**DOCUMENT EXCERPT**
* * * * *
Now here's the issue: A home-grow option would be fully expected if recreational marijuana were to be legalized nationally, or even on a state-by-state basis. However, a home-grow option for households also gives teens considerably easier access to marijuana. Lawmakers would need to figure out whether a full legalization would entail a home-grow option, and if so, what sort of checks and balances would be put in place to keep weed out of the hands of adolescents.

A law enforcement officer holding a breathalyzer device.

Image source: Getty Images.

2. Driving-while-under-the-influence guidelines

A second behind-the-scenes issue that the recreational marijuana industry is likely to contend with is the regulation of driving under the influence of cannabis. There's clear-cut evidence that using marijuana impacts a person's ability to drive -- that's not the contention here. The issue at hand is at what level of tetrahydrocannabinol (THC), the psychoactive component of cannabis, in a person's body is it no longer safe to drive?
* * * * *
**WHAT YOU SHOULD DO**
Can you set down the stretch of the marijuana legalization passage from "Image source: Getty" through "safe to drive?", word for word?

**DATASET EXTRACT**
* * * * *
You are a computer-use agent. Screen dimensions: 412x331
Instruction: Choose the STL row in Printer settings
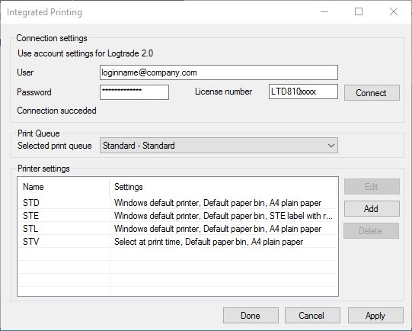(x=177, y=228)
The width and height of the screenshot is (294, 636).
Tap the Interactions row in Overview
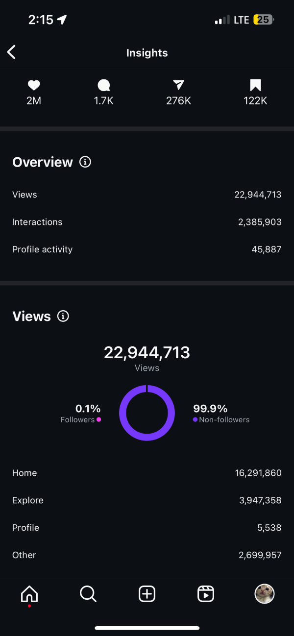tap(147, 222)

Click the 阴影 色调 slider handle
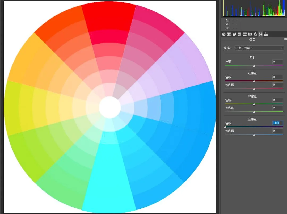(x=254, y=66)
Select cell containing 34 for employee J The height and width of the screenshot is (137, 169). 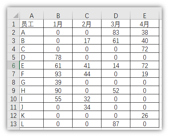coord(87,107)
* * * * *
**SOLUTION TO THIS TASK**
Image source: Getty Images.

2. Driving-while-under-the-influence guidelines

A second behind-the-scenes issue that the recreational marijuana industry is likely to contend with is the regulation of driving under the influence of cannabis. There's clear-cut evidence that using marijuana impacts a person's ability to drive -- that's not the contention here. The issue at hand is at what level of tetrahydrocannabinol (THC), the psychoactive component of cannabis, in a person's body is it no longer safe to drive?